In particular I am interesed in gcc 4.3 and 4.4 results.
jsmith (5804)
With -O2 I get garbage output with both gcc 3.3.3 and 4.1.2.

FWIW:

g++ --version
g++ (GCC) 4.1.2 20080704 (Red Hat 4.1.2-44)
Copyright (C) 2006 Free Software Foundation, Inc.
This is free software; see the source for copying conditions. There is NO
warranty; not even for MERCHANTABILITY or FITNESS FOR A PARTICULAR PURPOSE.

g++ foo.cpp -O2
a.out
n1 = 12685300
n2 = 12685301


----------------------------

g++ --version
g++ (GCC) 3.3.3 20040412 (Red Hat Linux 3.3.3-7)
Copyright (C) 2003 Free Software Foundation, Inc.
This is free software; see the source for copying conditions. There is NO
warranty; not even for MERCHANTABILITY or FITNESS FOR A PARTICULAR PURPOSE.

g++ foo.cpp -O2
a.out
n1 = 134514876
n2 = 33


Without -O2 both output the right answer.
Onanymous (29)
Thank you. I am going to submit a bug at gcc.
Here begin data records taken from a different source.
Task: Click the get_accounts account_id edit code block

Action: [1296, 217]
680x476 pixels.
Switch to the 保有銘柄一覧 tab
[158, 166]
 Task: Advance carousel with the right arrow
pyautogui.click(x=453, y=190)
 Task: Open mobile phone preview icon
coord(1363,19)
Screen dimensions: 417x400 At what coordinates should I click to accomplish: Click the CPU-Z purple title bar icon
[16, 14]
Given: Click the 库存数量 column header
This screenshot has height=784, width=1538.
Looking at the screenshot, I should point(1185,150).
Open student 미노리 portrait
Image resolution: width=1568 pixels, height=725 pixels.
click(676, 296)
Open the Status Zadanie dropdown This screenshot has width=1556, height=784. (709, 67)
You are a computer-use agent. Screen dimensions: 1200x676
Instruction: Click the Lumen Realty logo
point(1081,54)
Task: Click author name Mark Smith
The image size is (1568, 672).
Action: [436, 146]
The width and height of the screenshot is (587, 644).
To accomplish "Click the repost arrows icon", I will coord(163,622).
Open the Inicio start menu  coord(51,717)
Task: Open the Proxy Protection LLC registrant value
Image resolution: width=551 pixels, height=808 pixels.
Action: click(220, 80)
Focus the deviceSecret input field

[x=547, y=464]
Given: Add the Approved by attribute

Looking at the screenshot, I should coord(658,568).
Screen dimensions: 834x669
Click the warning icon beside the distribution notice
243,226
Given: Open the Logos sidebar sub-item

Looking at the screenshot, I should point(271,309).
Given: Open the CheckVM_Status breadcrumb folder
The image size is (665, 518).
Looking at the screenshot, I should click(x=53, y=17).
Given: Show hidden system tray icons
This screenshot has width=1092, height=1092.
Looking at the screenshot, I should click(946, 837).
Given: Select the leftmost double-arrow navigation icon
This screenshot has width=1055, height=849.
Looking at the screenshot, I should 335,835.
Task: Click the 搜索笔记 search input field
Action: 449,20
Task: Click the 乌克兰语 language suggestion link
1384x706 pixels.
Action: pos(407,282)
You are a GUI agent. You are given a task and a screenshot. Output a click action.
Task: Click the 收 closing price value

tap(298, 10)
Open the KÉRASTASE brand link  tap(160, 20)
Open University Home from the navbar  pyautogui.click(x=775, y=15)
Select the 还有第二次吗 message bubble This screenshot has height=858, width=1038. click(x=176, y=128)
------- Comment #1 From Andrew Pinski 2010-03-04 22:08 [reply] -------

The problem you are seeing is Intel vs AT&T asm formats. GNU as defaults to
AT&T format in that it is src, dst. So you have the operands swapped. Note
also you also don't clobber the flags register as bsr sets the Zero flag.
asm volatile("bsr %1, %0" : "=r" (n) : "r" (x) : "flags");
Is the correct code you want. It just happened to work at -O0 because the
register allocator used the same registers for the input and output.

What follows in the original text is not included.